After all, there already was a winner from this primary season (other than Senator McCain): the media, which had mustered its all, campaigned extravagantly coast to coast, and installed “eye-popping technological wizardry” like CNN’s MagicWall, “a huge monitor upon which newsman John King could manipulate maps and images with the poke of a finger as if handling an oversized iPhone.” The good news — for cable TV in particular, which has been getting splendid enough ratings off the “historic” primary season to generate a “ratings war” — is that it is now guaranteed to go on and on. Okay, it’s not “American Idol,” but by November 4th, it is likely to be the longest running continuous “reality show” on television, which isn’t bad either. As Ch! arlie McCollum of the San Jose Mercury has written: “Television executives have reacted to these [ratings] numbers the way television executives always do when ratings spike. They have ordered more ‘episodes,’ expanding the time devoted to the campaign.” In fact, media enthusiasm for the primary season, as I wrote recently, has reached “feeding frenzy” proportions.

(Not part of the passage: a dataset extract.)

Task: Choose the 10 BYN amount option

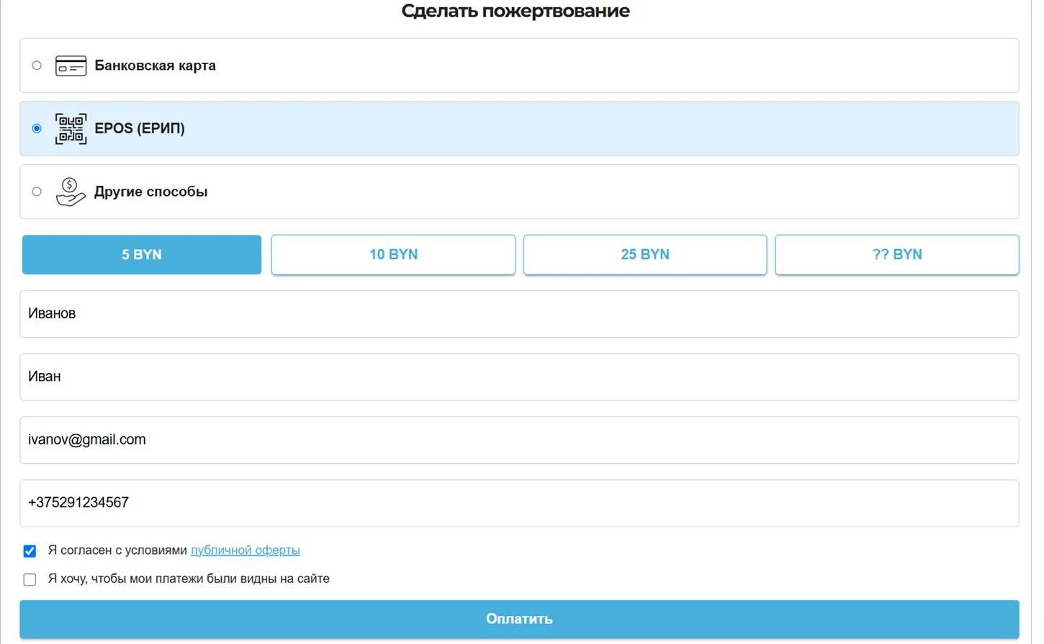Action: [x=393, y=254]
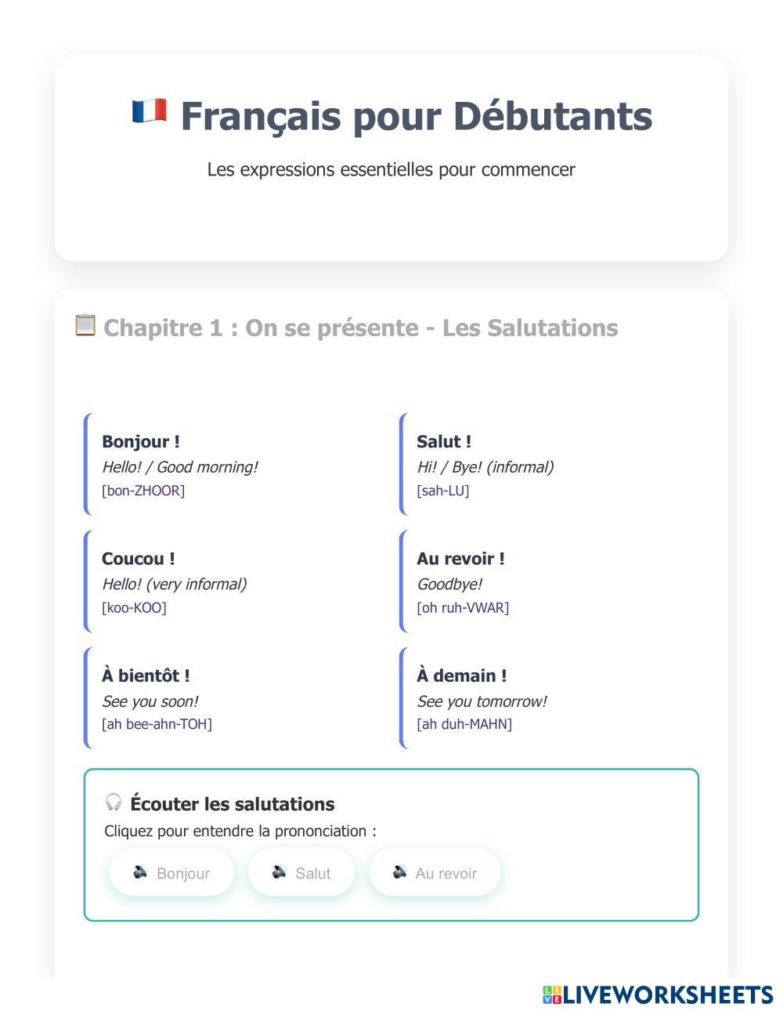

It seems that Democratic voters have also ordered a few more “episodes” of our electoral reality show. Host of RadioNation on Air America Radio Laura Flanders has spent her time in recent years considering quite a different kind of enthusiasm than the media one, an enthusiasm that has slowly been rising from grassroots activism in and around the Democratic Party and whose spirit she’s caught in her book (just published in paperback), Blue Grit: Making Impossible, Improbable, Inspirational Political Change in America. Now, as the media revs up for the next set of primaries leading to the two super-Conventions and a superduper presidential election for “change” (which will put neither a Superman, nor a Superwoman in the White House), she suggests we take a breath and consider where change is really coming from and whether it will ever actua! lly arrive. Tom

A New Moment?

The Grassroots and the Party, 1964 and 2008

By Laura Flanders

The swirl of the primary season is intoxicating and the media love it. If the ratings records set by the recent political debates are any indication, the ongoing primary battle may yet save cable TV. “Super Tuesday” — the night that was supposed to wrap everything up — didn’t (for either party). Clearly, this extended nomination contest is getting people excited, but will that excitement translate into substantive change — for Democrats in particular? The past offers some hard-knocks lessons worth thinking about.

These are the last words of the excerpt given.